The Migration by Helen Marshall. Book Review.

The Migration by Helen Marshall

Titan Books, pb, £8.99

Reviewed by Sarah Deeming.

Weather around the world is worsening, storming and flooding have reduced landmass, forcing people to relocate, electricity and communication signals are patchy, more likely to fail than work, and a strange new immune disorder is affecting the young. Sophie Perella has lost everything. Her parents’ marriage has fallen apart, she’s must leave her home and school in Toronto and start college all over again in Oxford, England, and her little sister has the immune disorder.

At first the disorder is manageable, making the young tired and lisless. But as the storms increase, the young start to die and they don’t stay dead. They change into something not seen before. Something people don’t understand and this lack of understanding breeds fear and rumours.

Only Sophie’s aunt, Irene, seems to make any sense. An Oxford professor and historical epidemiologist, she believes the past holds the key for the future. She thinks humanity has seen something like this before and called it the Black Death.

Two things guaranteed to get me into a book; the dead not staying dead and the Black Death. There’s something about an incurable epidemic that fascinates me, and The Migration did not disappoint. The understated tone Marshall uses lends gravity and realism which packs more punch than any sensational fight scenes or gory details. Her use of doctor medical files to demonstrate the lengths the authorities will go to in order to fight the disorder is chilling in its dispassionate language and tone.

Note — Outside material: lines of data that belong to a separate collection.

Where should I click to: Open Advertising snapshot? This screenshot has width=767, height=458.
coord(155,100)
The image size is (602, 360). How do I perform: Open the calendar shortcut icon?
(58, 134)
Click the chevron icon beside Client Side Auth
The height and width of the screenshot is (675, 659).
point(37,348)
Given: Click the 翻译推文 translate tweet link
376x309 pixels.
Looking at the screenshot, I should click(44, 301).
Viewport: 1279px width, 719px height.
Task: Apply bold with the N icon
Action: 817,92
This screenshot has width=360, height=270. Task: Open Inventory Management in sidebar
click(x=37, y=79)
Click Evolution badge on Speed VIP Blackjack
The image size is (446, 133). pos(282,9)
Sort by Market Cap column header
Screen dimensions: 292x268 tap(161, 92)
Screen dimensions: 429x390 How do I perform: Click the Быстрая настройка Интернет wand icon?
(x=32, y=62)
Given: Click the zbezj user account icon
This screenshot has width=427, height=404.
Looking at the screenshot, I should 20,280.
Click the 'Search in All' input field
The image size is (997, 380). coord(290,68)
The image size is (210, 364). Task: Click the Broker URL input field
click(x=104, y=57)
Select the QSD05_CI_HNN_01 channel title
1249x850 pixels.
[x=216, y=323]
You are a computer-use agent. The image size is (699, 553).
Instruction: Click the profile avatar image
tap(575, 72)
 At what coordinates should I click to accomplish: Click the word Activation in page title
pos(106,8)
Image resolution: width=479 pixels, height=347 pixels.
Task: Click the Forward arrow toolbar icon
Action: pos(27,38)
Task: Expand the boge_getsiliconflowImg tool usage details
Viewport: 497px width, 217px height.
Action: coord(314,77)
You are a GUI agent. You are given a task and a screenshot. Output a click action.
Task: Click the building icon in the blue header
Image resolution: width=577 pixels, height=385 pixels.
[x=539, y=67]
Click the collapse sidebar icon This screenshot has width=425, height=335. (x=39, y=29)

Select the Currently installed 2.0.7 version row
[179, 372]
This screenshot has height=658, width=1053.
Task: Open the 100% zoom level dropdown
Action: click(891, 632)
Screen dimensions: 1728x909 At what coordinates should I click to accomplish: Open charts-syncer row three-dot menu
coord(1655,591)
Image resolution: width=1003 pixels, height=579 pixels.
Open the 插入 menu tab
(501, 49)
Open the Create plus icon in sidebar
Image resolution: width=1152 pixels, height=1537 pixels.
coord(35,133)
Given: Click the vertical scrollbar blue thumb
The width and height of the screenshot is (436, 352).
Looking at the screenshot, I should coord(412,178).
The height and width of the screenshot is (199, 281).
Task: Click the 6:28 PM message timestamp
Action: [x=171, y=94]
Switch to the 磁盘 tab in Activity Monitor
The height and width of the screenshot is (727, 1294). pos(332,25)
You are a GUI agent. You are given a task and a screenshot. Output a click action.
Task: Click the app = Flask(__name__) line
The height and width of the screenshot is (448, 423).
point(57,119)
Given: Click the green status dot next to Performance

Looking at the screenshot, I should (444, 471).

I have to mention what a remarkable character Sophie is. She is in her late teens, bordering adulthood but not quite there, and her reactions are realistic. She is both childish enough to blame her absent father for everything while mature enough to recognise when her mother is close to breaking point. I felt for Sophie every step of the way, but she never wallows in self-pity, she doesn’t suffer with teenage angst. She faces her problems with a maturity above her age but within keeping for her experiences. She is a strong female lead in a book dominated by women, something which is noteworthy in itself.

I could go on praising the way Marshall blends historical information into the story, or her consistency with her characters, keeping them believable and lovable. Instead, I will say this is a breath-taking debut novel, with issues of loss and crossing the space from childhood to adult. Heart-breaking from start to finish with bittersweet hope that stayed with me after I had finished.